9. Rights of the data subject
Pursuant to Articles 15 to 22 of the GDPR, the data subject may exercise the following rights at any time:
To obtain confirmation of the existence of processing and to access their personal data and the information relating to the processing.
To obtain without delay the correction of inaccurate personal data or the completion of incomplete data.
To obtain the erasure of their personal data where one of the grounds provided for by the GDPR applies.
To obtain the restriction of processing in the cases provided for in Article 18 of the GDPR.
To receive the data in a structured, commonly used, and machine-readable format, and to transmit it to another controller.
To object at any time to processing based on legitimate interest, on grounds relating to their particular situation.
To exercise the rights indicated above, the data subject may contact the Controller by writing to info@nova42.it. The Controller will respond without undue delay and, in any event, within 30 days of receipt of the request, save for a justified extension of a further 60 days in cases of particular complexity.
The data subject also has the right to lodge a complaint with the competent supervisory authority: the Italian Data Protection Authority (Garante per la protezione dei dati personali), Piazza Venezia 11, 00187 Rome — www.garanteprivacy.it.
10. Cookies, local storage, and tracking technologies
RoverView does not use profiling cookies, advertising cookies, or tracking technologies intended to monitor the User's behavior for commercial purposes.
The cookies and equivalent technologies possibly used by the website and the web app are limited to technical purposes strictly necessary for the operation of the Service (authentication, session management, storage of interface preferences) and, as such, are exempt from the obligation of prior consent pursuant to Article 122(1) of Italian Legislative Decree 196/2003 and the Italian Data Protection Authority's Guidelines on cookies of June 10, 2021.
In the client applications, authentication tokens and local preferences may be stored on the User's device through local storage mechanisms functionally equivalent to technical cookies.
11. Automated decision-making and artificial intelligence
The Controller does not carry out solely automated decision-making that produces legal effects or similarly significantly affects the data subject within the meaning of Article 22 of the GDPR.
The artificial intelligence features integrated into the Service — including performance analysis, insight generation, editorial suggestions, and semantic search within documents — are exclusively of an informational and operational support nature. The outputs generated by the AI do not replace the User's professional judgment, who in any event remains solely responsible for the decisions taken on the basis of such outputs.
The data submitted for AI processing is not used by the third-party providers to train their own models, within the limits of what is provided for by their respective contractual agreements and the related data processing policies.
12. Security measures
The Controller adopts technical and organizational measures adequate to ensure a level of security appropriate to the risk, pursuant to Article 32 of the GDPR. Such measures include, by way of example and not exhaustively: encryption of data in transit (TLS) and at rest, role-based access control, hashing of credentials, audit logs, periodic backups, and incident response procedures.

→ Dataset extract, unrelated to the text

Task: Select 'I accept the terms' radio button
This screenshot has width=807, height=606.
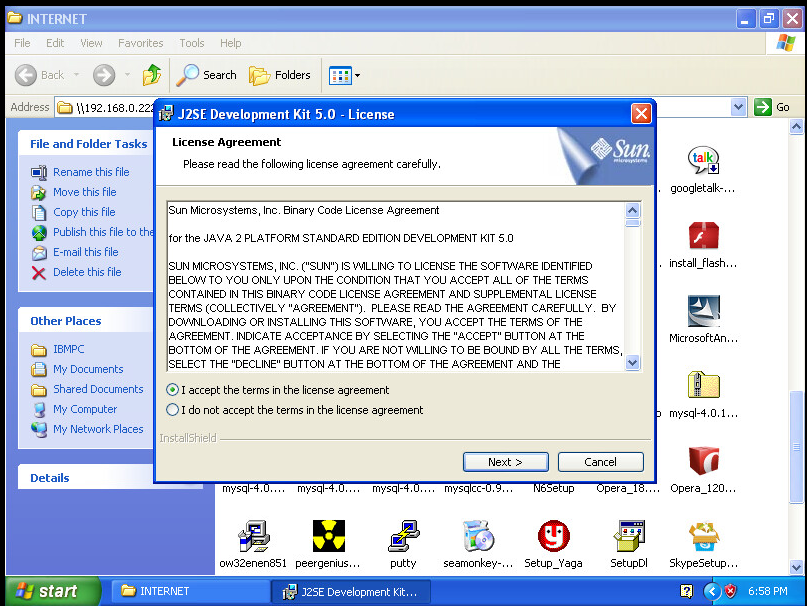Action: 174,390
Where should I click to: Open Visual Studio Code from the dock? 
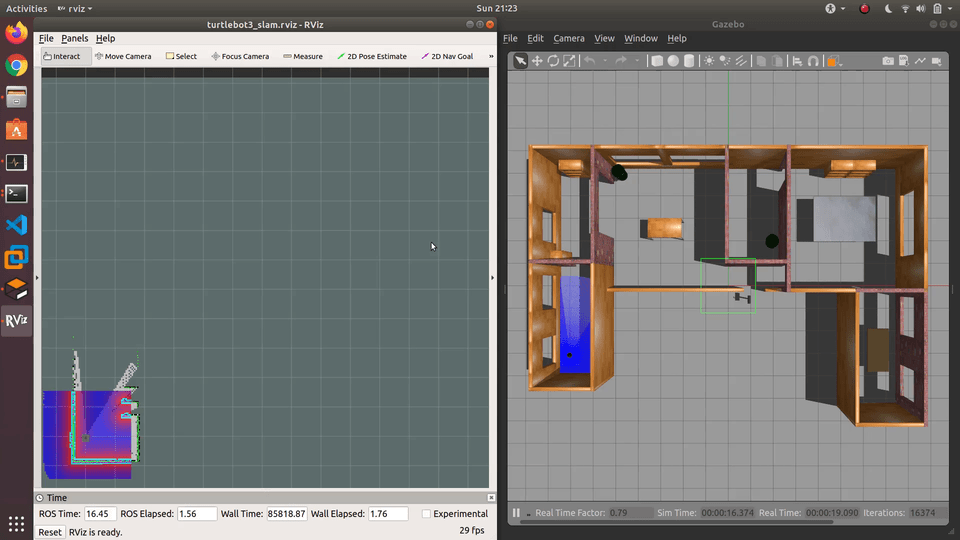tap(16, 225)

13. Changes to this policy
The Controller reserves the right to modify or update this policy at any time, in order to adapt it to the applicable legislation or to changes in the processing methods. Changes will be published on this page with an indication of the date of the last update. In the event of substantial changes, the Controller will inform registered Users via email communication or a notice on the platform.
Users are invited to consult this policy periodically.